▶ _What is needed_:
Please find the lines in the entries below that contain the word "agent", and copy each one.

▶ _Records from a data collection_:
-*-*-

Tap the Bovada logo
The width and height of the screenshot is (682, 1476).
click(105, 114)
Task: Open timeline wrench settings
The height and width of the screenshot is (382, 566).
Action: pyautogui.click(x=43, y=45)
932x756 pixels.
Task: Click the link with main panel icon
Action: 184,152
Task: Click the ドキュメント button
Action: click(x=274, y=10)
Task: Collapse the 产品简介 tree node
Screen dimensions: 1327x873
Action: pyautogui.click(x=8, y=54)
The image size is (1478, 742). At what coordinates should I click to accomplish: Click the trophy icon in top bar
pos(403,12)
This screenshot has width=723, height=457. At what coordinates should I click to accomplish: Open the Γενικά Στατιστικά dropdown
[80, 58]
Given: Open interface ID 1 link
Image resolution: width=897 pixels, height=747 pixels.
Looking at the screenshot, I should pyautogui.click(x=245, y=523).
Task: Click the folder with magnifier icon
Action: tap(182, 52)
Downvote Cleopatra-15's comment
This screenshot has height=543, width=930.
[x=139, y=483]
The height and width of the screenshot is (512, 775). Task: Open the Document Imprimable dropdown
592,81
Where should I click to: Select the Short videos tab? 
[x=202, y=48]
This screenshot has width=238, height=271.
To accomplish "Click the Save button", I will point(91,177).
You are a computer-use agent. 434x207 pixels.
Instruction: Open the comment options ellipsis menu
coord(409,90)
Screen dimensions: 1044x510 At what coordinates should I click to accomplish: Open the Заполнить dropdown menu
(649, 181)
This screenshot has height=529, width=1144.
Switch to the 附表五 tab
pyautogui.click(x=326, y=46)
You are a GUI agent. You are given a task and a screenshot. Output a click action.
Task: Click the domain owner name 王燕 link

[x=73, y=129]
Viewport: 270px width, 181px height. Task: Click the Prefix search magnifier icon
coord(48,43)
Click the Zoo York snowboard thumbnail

-*-*-

▶ _Answer to the problem_:
You are a computer-use agent. 434x207 pixels.
You are a GUI agent. You are given a task and a screenshot. Output a click action.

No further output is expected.